Considérant qu’il est constant que les travaux de réparation susmentionnés ont été réalisés à la demande de l’Etat et lui ont été utiles ; qu’ainsi, il n’est pas sérieusement contestable que la SOCIETE ALSTOM POWER TURBOMACHINES a droit à être indemnisée de ses dépenses ; que la société évalue sa créance à un montant de 998 832, 22 F, soit 152 270, 99 euros ; que l’Etat ne conteste ni le principe ni le montant de cette obligation ;

Considérant qu’il résulte de ce qui précède que, dans les circonstances de l’affaire, il y a lieu de condamner l’Etat à verser à la SOCIETE ALSTOM POWER TURBOMACHINES une indemnité provisionnelle d’un montant de 152 270, 99 euros, majoré des intérêts moratoires à compter du 1er juin 2001, date d’enregistrement de sa requête devant le tribunal administratif de Rennes ;

Sur les conclusions tendant à l’application des dispositions de l’article L. 761-1 du code de justice administrative :

Considérant qu’il y a lieu de mettre à la charge de l’Etat une somme de 4 000 euros au titre des frais exposés par la SOCIETE ALSTOM POWER TURBOMACHINES et non compris dans les dépens ;

D E C I D E :

Article 1er : L’arrêt de la cour administrative d’appel de Nantes en date du 11 avril 2003 et l’ordonnance du juge des référés du tribunal administratif de Rennes en date du 29 octobre 2001 sont annulés.
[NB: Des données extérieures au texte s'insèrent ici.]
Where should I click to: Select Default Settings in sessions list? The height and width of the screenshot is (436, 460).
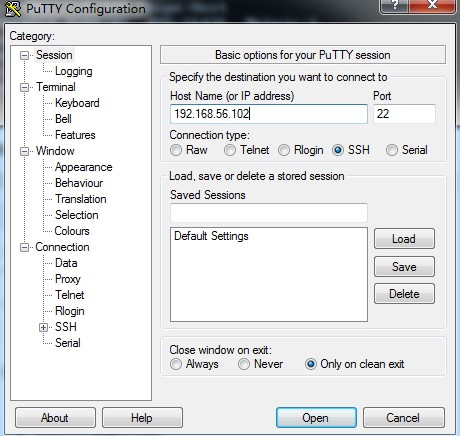[211, 236]
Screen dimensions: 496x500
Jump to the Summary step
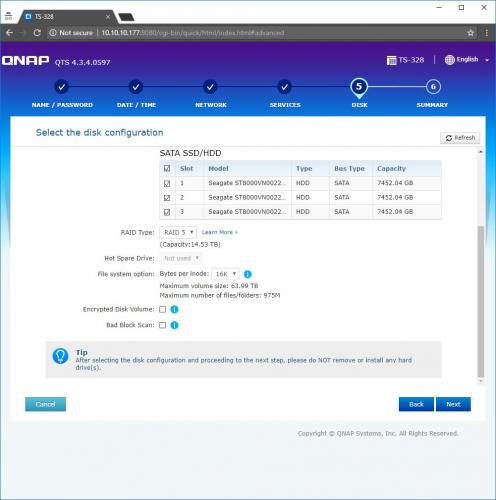tap(433, 87)
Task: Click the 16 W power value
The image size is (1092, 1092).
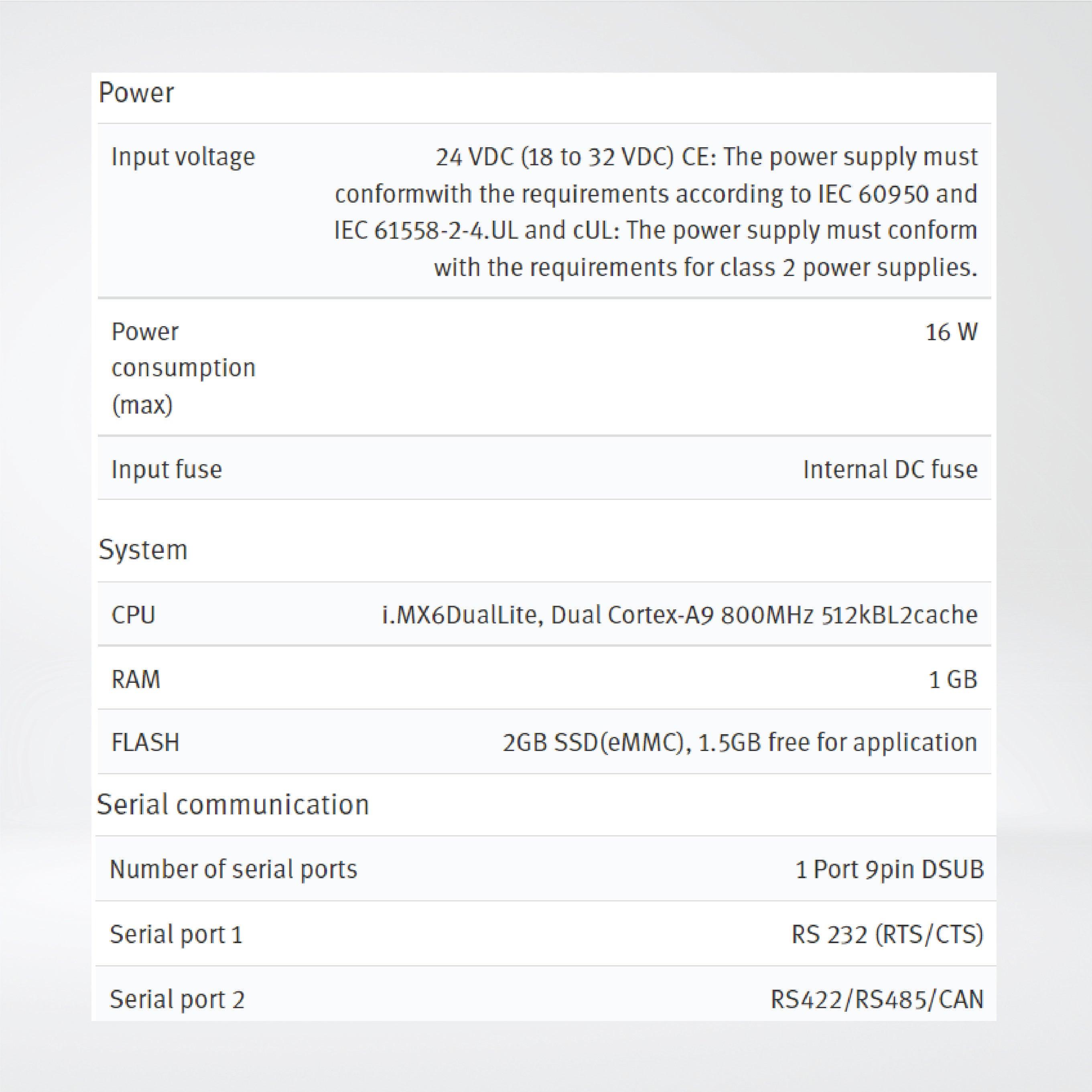Action: pyautogui.click(x=951, y=332)
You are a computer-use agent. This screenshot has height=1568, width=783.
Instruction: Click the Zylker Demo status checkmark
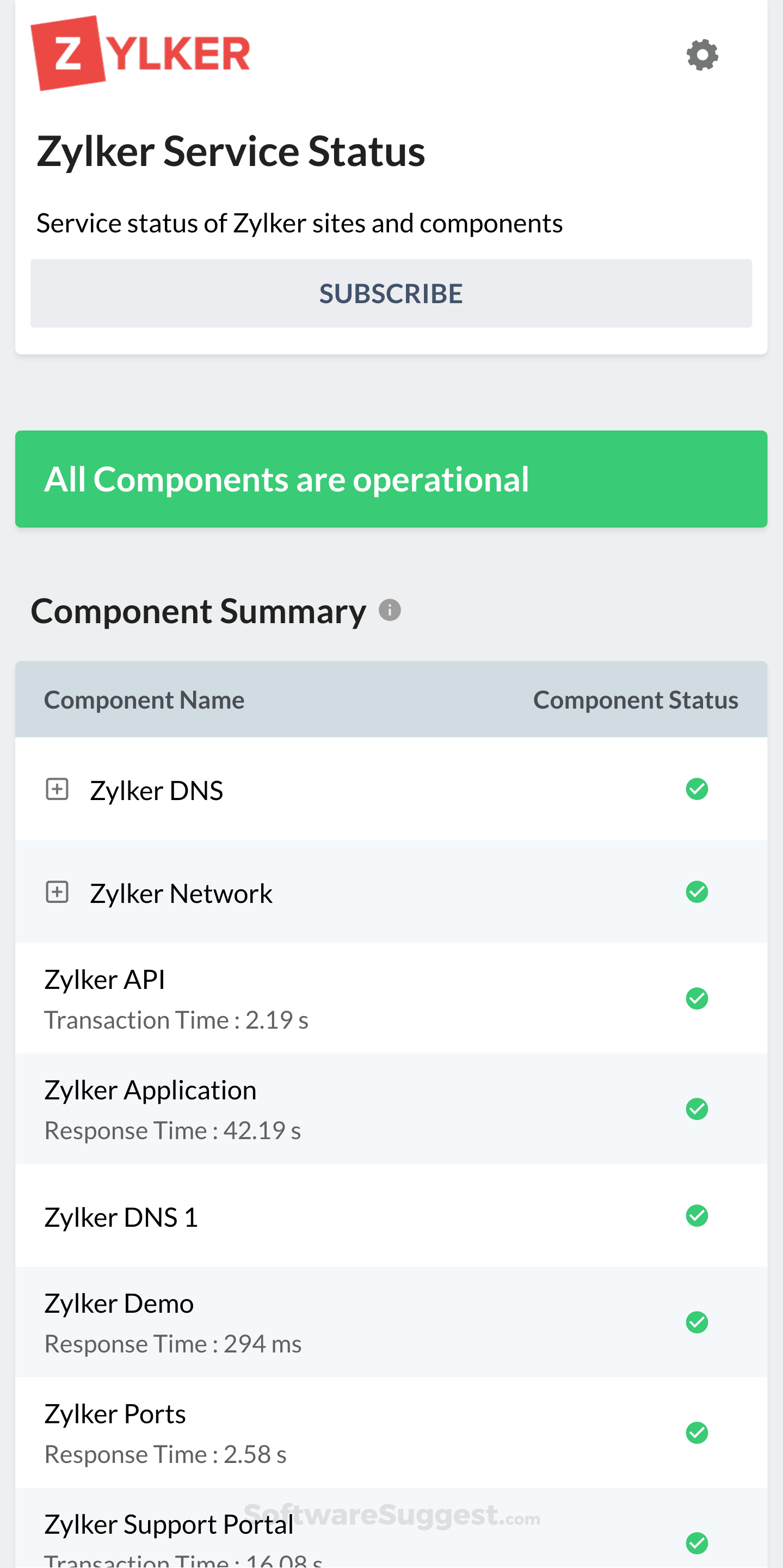tap(696, 1322)
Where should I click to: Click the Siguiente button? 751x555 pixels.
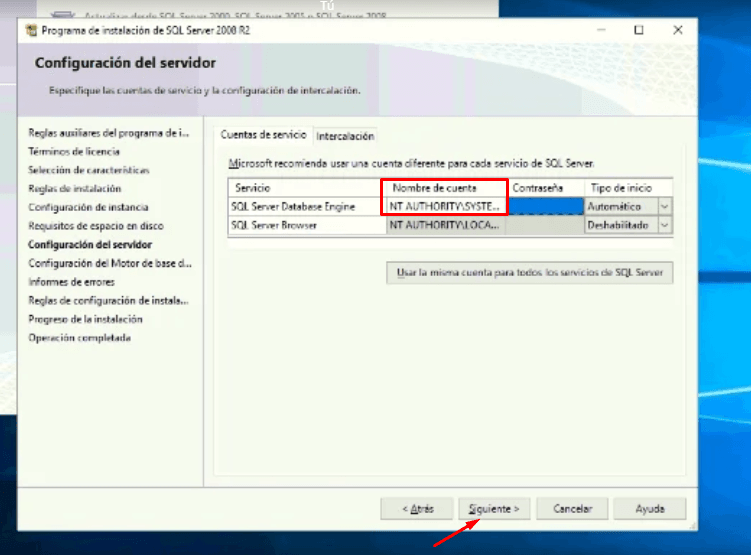click(x=494, y=508)
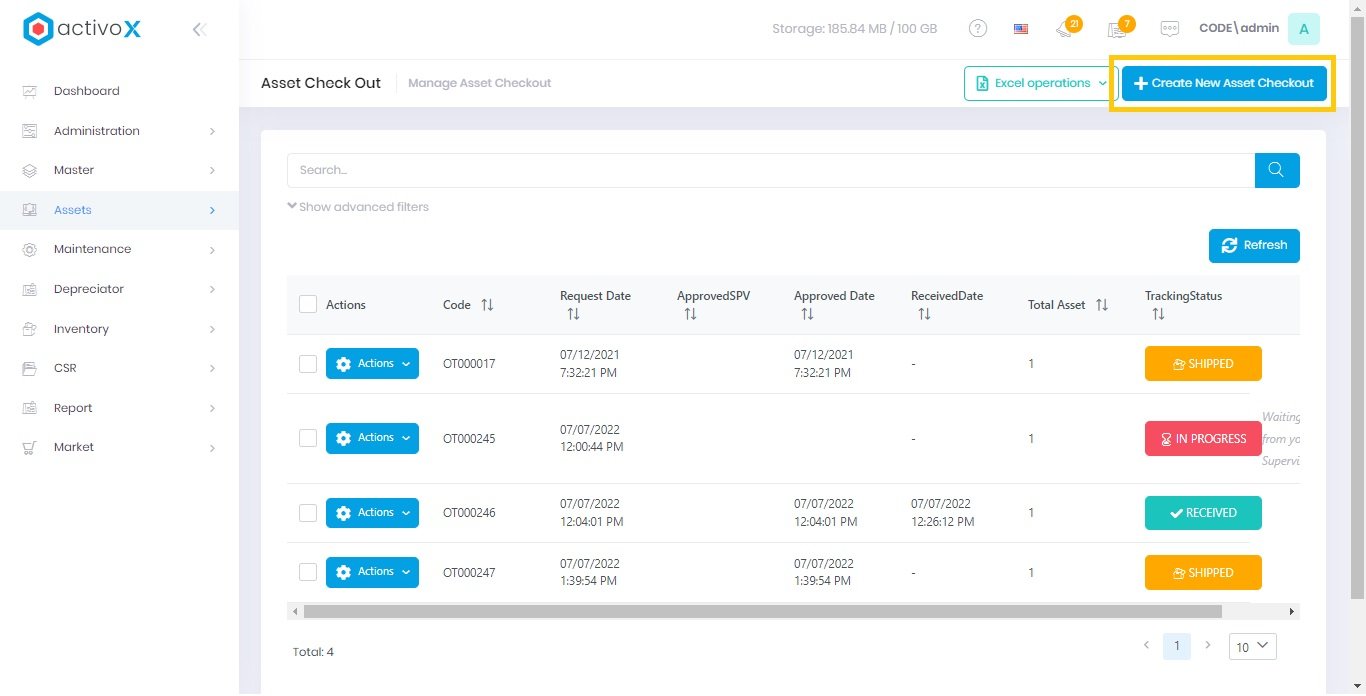Open the language flag selector
Image resolution: width=1366 pixels, height=696 pixels.
click(x=1020, y=29)
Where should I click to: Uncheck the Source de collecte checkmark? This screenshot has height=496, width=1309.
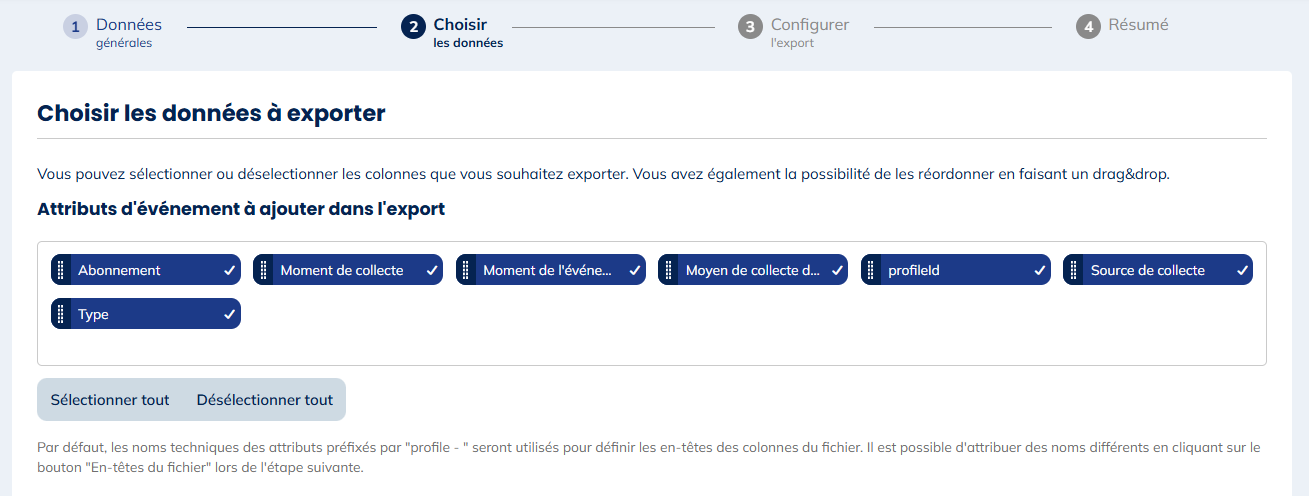[x=1242, y=270]

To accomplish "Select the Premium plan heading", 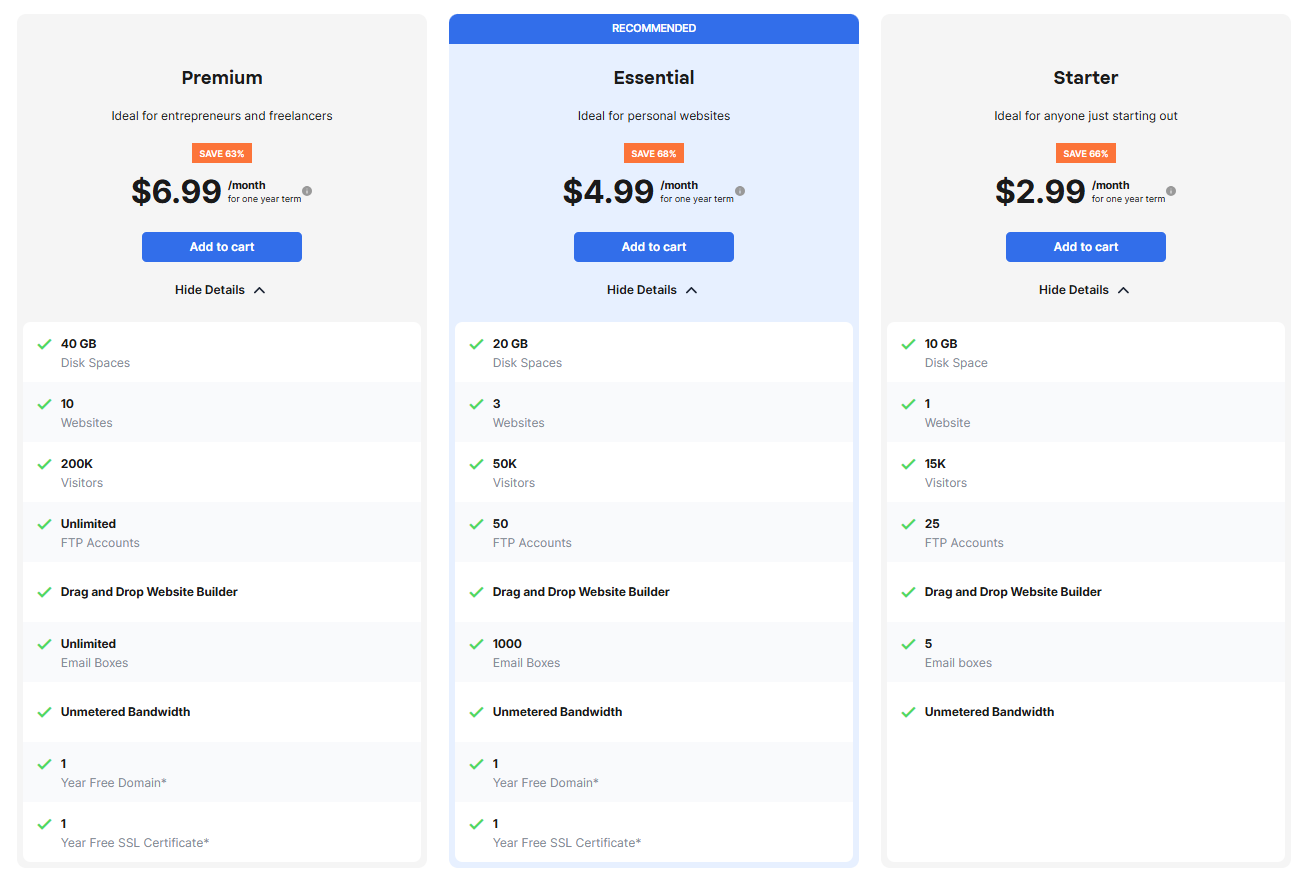I will pos(222,78).
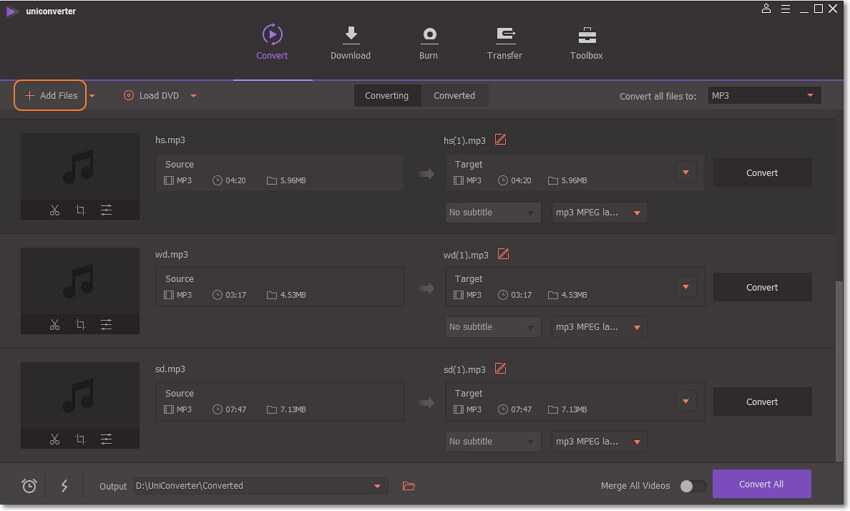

Article 2 : L’Etat est condamné à verser à la SOCIETE ALSTOM POWER TURBOMACHINES une provision de 152 270, 99 euros, avec intérêts au taux légal à compter du 1er juin 2001.

Article 3 : L’Etat versera à la SOCIETE ALSTOM POWER TURBOMACHINES une somme de 4 000 euros au titre de l’article L. 761-1 du code de justice administrative.

Article 4 : Le surplus des conclusions de la requête de la SOCIETE ALSTOM POWER TURBOMACHINES est rejeté.

Article 5 : La présente décision sera notifiée à la SOCIETE ALSTOM POWER TURBOMACHINES et au ministre de la défense.